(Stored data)
- - -

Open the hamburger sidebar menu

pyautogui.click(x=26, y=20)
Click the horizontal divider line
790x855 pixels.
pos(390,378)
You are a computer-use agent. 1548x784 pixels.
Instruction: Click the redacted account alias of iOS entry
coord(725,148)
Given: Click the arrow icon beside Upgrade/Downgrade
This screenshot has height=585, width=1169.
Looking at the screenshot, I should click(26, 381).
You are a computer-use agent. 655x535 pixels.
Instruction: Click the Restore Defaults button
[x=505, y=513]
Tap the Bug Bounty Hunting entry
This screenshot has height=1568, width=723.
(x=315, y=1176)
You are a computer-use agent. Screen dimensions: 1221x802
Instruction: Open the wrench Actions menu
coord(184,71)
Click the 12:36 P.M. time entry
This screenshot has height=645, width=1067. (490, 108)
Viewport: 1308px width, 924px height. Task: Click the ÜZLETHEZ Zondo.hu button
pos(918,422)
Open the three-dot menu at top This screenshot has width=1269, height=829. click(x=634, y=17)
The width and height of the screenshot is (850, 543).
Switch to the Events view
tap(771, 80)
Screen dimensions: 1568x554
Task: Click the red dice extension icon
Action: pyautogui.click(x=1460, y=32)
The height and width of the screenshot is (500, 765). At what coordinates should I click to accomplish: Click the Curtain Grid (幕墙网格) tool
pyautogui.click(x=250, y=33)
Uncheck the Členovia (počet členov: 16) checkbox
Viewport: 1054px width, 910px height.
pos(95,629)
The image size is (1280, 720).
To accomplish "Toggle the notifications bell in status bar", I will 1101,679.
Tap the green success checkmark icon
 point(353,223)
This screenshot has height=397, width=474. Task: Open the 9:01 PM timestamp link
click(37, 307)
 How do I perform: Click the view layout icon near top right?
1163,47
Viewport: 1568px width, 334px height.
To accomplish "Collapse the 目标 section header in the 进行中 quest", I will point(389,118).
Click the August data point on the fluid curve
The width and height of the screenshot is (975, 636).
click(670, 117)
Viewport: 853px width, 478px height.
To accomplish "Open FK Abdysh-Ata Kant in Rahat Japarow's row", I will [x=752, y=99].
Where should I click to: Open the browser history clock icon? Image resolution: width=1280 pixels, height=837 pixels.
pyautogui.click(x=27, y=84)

- - -

Exercise instructions: Nothing but the lines from the top of the records down to the line with "Open the three-dot" belongs in the answer; repeat them exactly.

Solution:
Open the hamburger sidebar menu

pyautogui.click(x=26, y=20)
Click the horizontal divider line
790x855 pixels.
pos(390,378)
You are a computer-use agent. 1548x784 pixels.
Instruction: Click the redacted account alias of iOS entry
coord(725,148)
Given: Click the arrow icon beside Upgrade/Downgrade
This screenshot has height=585, width=1169.
Looking at the screenshot, I should click(26, 381).
You are a computer-use agent. 655x535 pixels.
Instruction: Click the Restore Defaults button
[x=505, y=513]
Tap the Bug Bounty Hunting entry
This screenshot has height=1568, width=723.
(x=315, y=1176)
You are a computer-use agent. Screen dimensions: 1221x802
Instruction: Open the wrench Actions menu
coord(184,71)
Click the 12:36 P.M. time entry
This screenshot has height=645, width=1067. (490, 108)
Viewport: 1308px width, 924px height. Task: Click the ÜZLETHEZ Zondo.hu button
pos(918,422)
Open the three-dot menu at top This screenshot has width=1269, height=829. click(x=634, y=17)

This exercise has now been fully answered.